* _EXERCISE REQUIREMENTS_
With the images omitted, return all of the entries exactly as they stand.
───
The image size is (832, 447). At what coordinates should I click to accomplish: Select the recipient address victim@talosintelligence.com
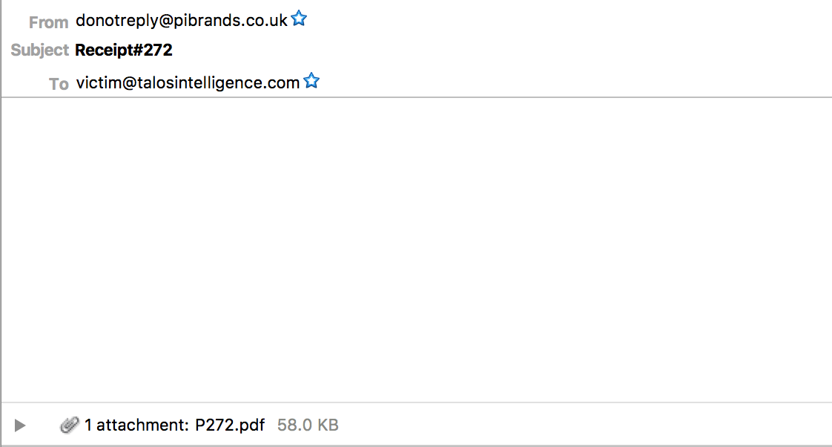(188, 83)
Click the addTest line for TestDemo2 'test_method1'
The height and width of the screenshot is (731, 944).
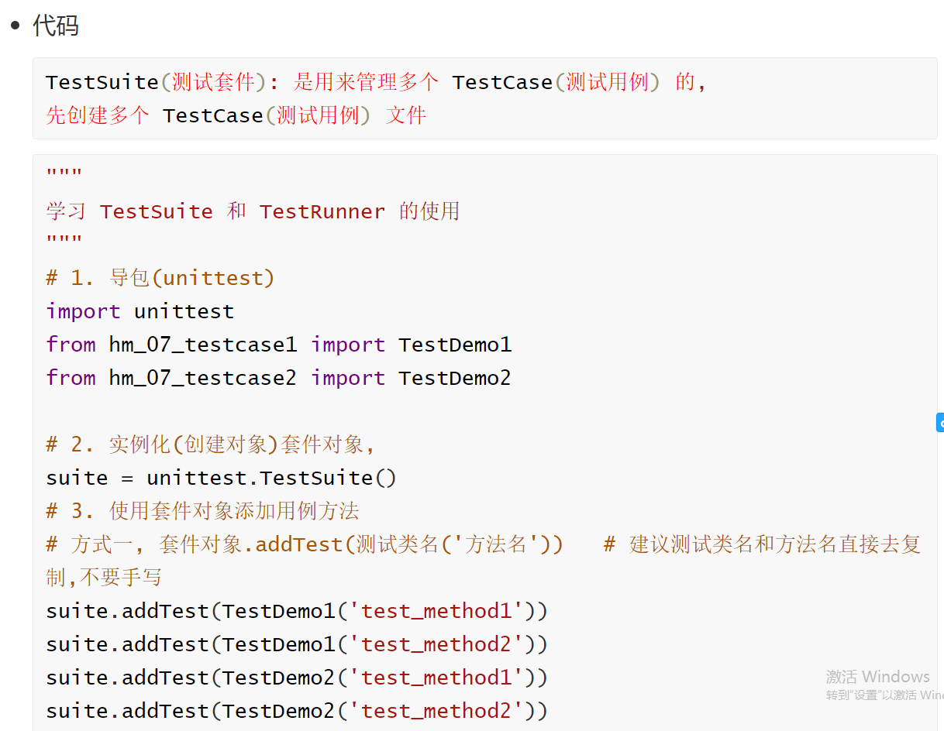297,678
───
* _ANSWER TO THIS PROBLEM_
The image size is (832, 447). At what coordinates should I click to accomplish: Select the recipient address victim@talosintelligence.com
(188, 83)
Click the addTest line for TestDemo2 'test_method1'
The height and width of the screenshot is (731, 944).
297,678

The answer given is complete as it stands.